Sein Blick glitt zurück in meine Augen und diese verbreiteten augenblicklich eine Traurigkeit in mir. Ich spürte sie in jeder Faser meines Körpers.
„Ich meine ich wollte, aber-", weiter kam ich jedoch nicht, denn er unterbrach mich bereits.
„Was aber?", knurrte er nun und blickte zwischen meinen Augen hin und her. Er suchte eine Antwort darin, schien diese aber nicht zu finden.
Mir war klar, dass ich nach Samira's Ball verschwinden wollte, aber kann ich das jetzt noch? Will ich das jetzt noch?
„Nein", äußerte ich mich.
„Nein?", er war verwundert, ließ mich jedoch nicht aus den Augen.
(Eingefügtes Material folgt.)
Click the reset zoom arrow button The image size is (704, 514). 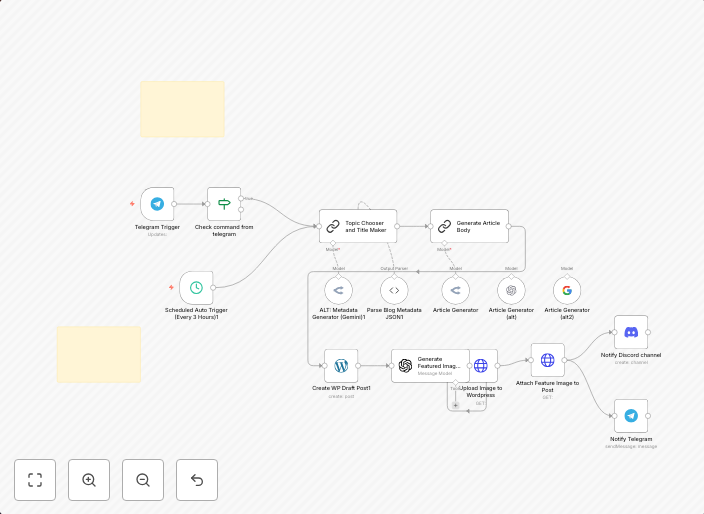pos(197,480)
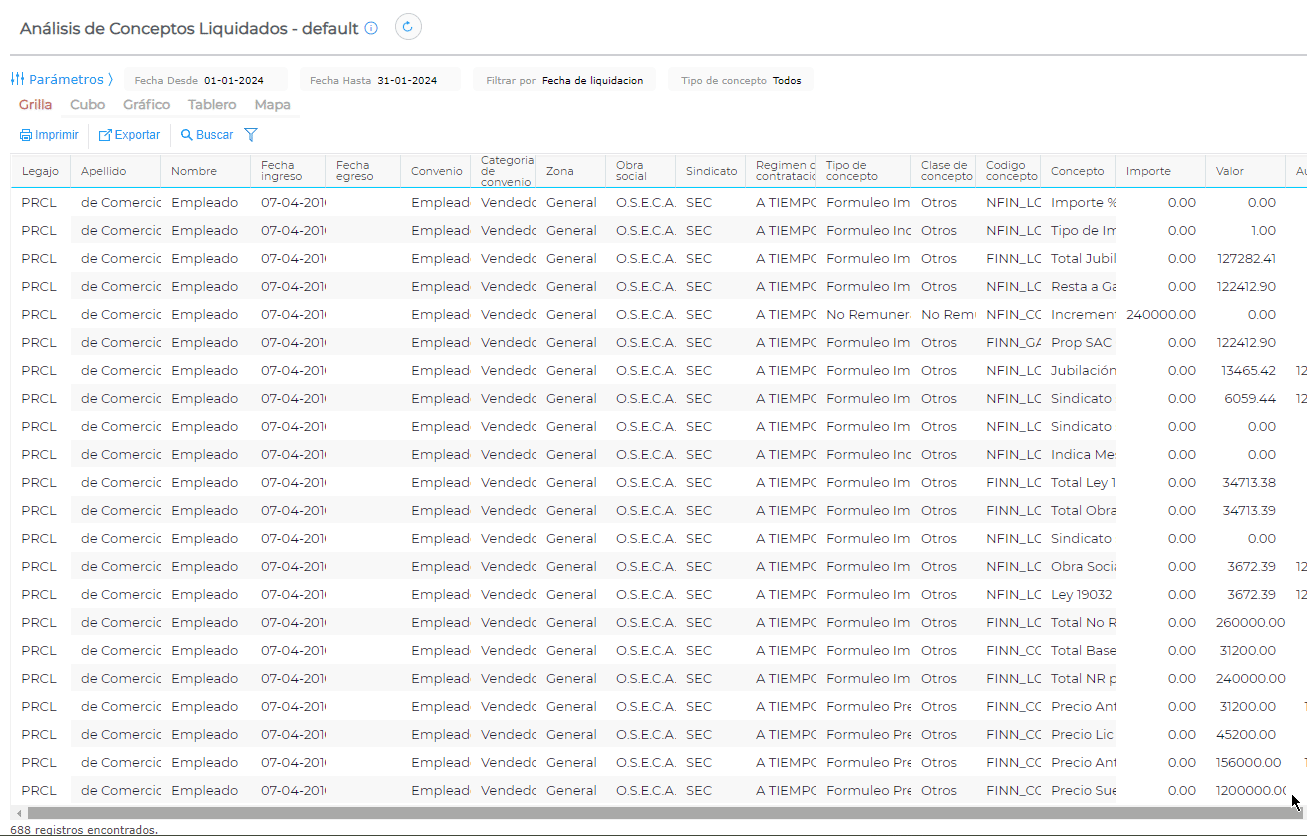This screenshot has width=1307, height=836.
Task: Click the Imprimir printer icon
Action: click(x=26, y=135)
„Ich wollte weg. Aber ich glaube, jetzt kann ich das nicht mehr", murmelte ich ihm zu. Vielleicht bist du der Held in meinem Albtraum, Luke Carter. Ich zog ihn wieder zu mir runter und unsere Lippen trafen sich erneut. „Ich will es dir erklären, aber das kann ich jetzt noch nicht. Ist das okay?"
Er nickte mir zu, entfernte sich jedoch etwas. Ich griff traurig nach seiner Hand. Ich wollte ihn nicht abschrecken, er lächelte jedoch leicht.
„Du hast recht, wir sollten nichts überstürzen. Du musst mir nur versprechen, dass du nicht abhaust, ohne vorher mit mir zu sprechen. Okay?", wollte er nun von mir wissen und näherte sich mir. Seine Hände umschlossen mein Gesicht und er musterte jeden Millimeter davon.
„Ich verspreche es", war nun ich die, die diese Worte aussprach.
„Das will ich dir auch hoffen", äffte er mich nach, während er seinen Kopf schräg legte und mich mit seinem typischen Grinsen entgegen strahlte. Ein paar Strähnen fielen ihm dabei ins Gesicht. Sofort ließ er mein Herz einen Schlag aussetzen.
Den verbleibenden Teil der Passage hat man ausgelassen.